> _Data listing_
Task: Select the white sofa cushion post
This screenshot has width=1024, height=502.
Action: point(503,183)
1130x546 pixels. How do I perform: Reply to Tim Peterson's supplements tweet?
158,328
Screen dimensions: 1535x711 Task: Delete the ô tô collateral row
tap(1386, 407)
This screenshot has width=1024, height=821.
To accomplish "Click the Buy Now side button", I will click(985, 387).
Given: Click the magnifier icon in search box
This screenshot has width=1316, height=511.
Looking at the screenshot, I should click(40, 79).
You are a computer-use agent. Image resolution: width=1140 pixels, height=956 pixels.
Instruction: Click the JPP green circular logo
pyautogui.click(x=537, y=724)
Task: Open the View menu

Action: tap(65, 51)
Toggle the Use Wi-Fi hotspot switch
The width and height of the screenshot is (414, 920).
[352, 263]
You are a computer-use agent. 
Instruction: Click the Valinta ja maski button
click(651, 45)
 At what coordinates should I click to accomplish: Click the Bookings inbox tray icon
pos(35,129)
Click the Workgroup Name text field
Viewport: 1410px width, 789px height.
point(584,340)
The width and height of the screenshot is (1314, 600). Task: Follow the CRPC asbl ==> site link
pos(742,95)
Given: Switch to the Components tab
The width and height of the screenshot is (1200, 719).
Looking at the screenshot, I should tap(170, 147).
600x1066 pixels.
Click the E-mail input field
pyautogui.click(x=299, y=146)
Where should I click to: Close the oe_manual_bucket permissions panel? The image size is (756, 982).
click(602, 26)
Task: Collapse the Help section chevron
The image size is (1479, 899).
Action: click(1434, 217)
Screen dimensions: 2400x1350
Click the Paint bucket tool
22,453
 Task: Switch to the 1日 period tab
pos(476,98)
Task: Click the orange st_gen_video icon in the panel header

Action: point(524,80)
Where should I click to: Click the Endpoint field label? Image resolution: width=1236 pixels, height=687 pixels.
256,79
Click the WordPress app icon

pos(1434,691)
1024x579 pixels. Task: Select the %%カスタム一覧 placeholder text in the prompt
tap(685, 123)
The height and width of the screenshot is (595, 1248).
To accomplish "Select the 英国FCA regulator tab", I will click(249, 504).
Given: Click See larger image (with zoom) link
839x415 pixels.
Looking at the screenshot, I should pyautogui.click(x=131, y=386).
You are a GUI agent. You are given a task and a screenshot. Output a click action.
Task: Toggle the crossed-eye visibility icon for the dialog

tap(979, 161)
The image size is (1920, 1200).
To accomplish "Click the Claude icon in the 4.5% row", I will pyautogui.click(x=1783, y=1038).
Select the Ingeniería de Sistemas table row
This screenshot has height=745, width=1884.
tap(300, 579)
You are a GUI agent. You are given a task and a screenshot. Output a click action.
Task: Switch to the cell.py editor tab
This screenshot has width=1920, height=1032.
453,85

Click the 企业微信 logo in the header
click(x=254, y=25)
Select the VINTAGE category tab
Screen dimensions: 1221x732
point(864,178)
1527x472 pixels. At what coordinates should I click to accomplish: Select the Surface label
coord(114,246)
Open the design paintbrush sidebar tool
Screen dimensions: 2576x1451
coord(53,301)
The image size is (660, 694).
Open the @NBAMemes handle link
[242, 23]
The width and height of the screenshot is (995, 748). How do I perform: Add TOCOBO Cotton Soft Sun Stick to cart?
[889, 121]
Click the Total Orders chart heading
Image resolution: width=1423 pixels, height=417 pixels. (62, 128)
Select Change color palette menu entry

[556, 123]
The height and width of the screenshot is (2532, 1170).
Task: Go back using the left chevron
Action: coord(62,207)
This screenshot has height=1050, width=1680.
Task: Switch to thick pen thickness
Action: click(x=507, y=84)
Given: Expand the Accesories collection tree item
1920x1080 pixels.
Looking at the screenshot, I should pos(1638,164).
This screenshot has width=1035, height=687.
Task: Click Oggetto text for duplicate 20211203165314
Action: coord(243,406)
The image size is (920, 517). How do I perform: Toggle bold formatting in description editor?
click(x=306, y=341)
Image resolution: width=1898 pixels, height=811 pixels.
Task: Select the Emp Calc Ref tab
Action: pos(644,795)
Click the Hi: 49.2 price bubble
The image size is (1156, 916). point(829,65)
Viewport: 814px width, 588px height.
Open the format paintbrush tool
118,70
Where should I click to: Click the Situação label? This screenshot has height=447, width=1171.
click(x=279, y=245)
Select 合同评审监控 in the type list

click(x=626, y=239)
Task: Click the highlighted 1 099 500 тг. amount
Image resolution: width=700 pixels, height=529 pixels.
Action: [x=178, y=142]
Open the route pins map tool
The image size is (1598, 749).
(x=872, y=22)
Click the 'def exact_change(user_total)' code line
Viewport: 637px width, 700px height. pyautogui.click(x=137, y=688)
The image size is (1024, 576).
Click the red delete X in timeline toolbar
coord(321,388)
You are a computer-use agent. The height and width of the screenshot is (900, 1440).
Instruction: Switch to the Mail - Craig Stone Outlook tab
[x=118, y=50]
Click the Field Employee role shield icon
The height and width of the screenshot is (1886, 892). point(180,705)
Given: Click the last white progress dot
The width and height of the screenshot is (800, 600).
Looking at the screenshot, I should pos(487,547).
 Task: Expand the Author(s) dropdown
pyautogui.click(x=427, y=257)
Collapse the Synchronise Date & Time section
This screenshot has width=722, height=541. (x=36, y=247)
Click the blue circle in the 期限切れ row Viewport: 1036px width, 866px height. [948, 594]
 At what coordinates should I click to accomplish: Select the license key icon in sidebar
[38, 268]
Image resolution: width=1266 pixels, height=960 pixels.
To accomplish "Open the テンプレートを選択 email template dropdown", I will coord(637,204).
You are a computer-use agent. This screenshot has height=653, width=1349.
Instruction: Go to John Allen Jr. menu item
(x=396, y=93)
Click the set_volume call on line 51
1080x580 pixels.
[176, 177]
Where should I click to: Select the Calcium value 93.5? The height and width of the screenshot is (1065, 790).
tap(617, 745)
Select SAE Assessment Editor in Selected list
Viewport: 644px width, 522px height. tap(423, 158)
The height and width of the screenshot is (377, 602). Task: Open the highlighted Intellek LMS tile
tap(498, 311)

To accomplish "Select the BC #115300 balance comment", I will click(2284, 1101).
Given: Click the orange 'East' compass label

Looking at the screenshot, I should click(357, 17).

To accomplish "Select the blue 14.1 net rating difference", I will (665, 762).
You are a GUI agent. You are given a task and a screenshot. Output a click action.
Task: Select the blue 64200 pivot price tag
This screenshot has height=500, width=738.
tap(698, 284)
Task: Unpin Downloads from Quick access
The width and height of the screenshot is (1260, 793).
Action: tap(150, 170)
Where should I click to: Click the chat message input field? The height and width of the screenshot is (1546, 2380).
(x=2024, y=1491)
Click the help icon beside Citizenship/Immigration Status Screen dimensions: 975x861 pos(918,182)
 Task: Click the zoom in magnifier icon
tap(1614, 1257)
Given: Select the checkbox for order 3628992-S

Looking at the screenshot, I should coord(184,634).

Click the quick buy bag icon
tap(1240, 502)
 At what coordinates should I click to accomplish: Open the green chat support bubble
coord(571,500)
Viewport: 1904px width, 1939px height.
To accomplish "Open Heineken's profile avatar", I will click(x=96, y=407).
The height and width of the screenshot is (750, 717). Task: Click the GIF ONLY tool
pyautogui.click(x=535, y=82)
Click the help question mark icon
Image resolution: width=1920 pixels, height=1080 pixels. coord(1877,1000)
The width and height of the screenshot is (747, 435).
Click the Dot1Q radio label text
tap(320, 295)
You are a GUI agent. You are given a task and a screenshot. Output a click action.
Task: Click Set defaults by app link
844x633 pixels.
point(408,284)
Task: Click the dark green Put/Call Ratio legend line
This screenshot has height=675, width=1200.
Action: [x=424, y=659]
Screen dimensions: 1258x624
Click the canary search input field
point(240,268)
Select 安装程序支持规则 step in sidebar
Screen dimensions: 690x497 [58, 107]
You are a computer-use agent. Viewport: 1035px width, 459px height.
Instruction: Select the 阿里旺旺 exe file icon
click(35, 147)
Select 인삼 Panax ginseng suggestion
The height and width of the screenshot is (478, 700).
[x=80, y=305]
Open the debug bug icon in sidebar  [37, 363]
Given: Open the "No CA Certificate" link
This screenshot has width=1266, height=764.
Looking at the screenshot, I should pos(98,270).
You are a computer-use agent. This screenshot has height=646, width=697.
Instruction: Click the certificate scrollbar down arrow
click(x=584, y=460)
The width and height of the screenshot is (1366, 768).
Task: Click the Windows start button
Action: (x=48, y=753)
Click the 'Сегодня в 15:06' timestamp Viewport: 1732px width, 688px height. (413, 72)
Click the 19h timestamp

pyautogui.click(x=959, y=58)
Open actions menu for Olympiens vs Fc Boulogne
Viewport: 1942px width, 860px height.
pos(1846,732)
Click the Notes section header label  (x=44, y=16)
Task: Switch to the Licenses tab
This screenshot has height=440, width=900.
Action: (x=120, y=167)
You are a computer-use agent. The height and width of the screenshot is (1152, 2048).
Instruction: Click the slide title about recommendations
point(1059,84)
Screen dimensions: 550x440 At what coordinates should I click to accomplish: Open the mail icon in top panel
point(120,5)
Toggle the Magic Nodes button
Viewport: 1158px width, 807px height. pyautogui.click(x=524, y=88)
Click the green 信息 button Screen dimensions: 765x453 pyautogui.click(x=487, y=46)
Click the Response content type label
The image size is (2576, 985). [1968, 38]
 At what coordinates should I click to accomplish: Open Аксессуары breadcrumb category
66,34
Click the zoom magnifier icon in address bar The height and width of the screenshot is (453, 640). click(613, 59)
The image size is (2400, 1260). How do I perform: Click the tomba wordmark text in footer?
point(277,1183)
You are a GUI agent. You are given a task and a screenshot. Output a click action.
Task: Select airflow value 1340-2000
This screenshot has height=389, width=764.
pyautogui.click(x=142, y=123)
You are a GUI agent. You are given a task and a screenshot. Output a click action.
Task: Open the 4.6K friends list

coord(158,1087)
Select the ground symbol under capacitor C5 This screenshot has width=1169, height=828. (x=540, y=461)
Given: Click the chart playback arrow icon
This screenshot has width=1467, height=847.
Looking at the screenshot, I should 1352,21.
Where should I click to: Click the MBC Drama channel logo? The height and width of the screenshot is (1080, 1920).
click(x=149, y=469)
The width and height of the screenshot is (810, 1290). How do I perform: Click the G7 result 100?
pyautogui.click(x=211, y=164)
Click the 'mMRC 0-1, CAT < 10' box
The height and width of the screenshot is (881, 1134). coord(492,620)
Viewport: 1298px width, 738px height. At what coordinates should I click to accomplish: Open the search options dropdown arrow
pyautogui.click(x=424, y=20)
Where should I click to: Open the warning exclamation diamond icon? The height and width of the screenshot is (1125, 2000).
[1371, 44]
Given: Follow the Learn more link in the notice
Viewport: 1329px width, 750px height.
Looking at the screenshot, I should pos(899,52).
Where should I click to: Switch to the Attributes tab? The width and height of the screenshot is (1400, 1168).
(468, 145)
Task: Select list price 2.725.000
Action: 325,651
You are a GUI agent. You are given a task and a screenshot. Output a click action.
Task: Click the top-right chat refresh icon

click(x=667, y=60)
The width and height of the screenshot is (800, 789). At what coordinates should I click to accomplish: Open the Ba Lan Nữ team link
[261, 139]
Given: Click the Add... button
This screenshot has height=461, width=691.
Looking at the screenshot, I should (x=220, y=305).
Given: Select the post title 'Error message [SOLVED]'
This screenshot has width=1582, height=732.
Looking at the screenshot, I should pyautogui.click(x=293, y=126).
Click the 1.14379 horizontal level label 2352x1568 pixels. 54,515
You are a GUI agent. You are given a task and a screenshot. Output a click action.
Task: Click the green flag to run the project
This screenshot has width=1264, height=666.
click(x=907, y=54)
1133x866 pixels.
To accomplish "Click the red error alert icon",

> _Given exercise_
Retype the records verbatim, beginning with their first line and ending with the line that contains "pos(742,95)".

> _Result of the exercise_
Task: Select the white sofa cushion post
This screenshot has width=1024, height=502.
Action: point(503,183)
1130x546 pixels. How do I perform: Reply to Tim Peterson's supplements tweet?
158,328
Screen dimensions: 1535x711 Task: Delete the ô tô collateral row
tap(1386, 407)
This screenshot has width=1024, height=821.
To accomplish "Click the Buy Now side button", I will click(985, 387).
Given: Click the magnifier icon in search box
This screenshot has width=1316, height=511.
Looking at the screenshot, I should click(40, 79).
You are a computer-use agent. Image resolution: width=1140 pixels, height=956 pixels.
Instruction: Click the JPP green circular logo
pyautogui.click(x=537, y=724)
Task: Open the View menu

Action: tap(65, 51)
Toggle the Use Wi-Fi hotspot switch
The width and height of the screenshot is (414, 920).
[352, 263]
You are a computer-use agent. 
Instruction: Click the Valinta ja maski button
click(651, 45)
 At what coordinates should I click to accomplish: Click the Bookings inbox tray icon
pos(35,129)
Click the Workgroup Name text field
Viewport: 1410px width, 789px height.
point(584,340)
The width and height of the screenshot is (1314, 600). Task: Follow the CRPC asbl ==> site link
pos(742,95)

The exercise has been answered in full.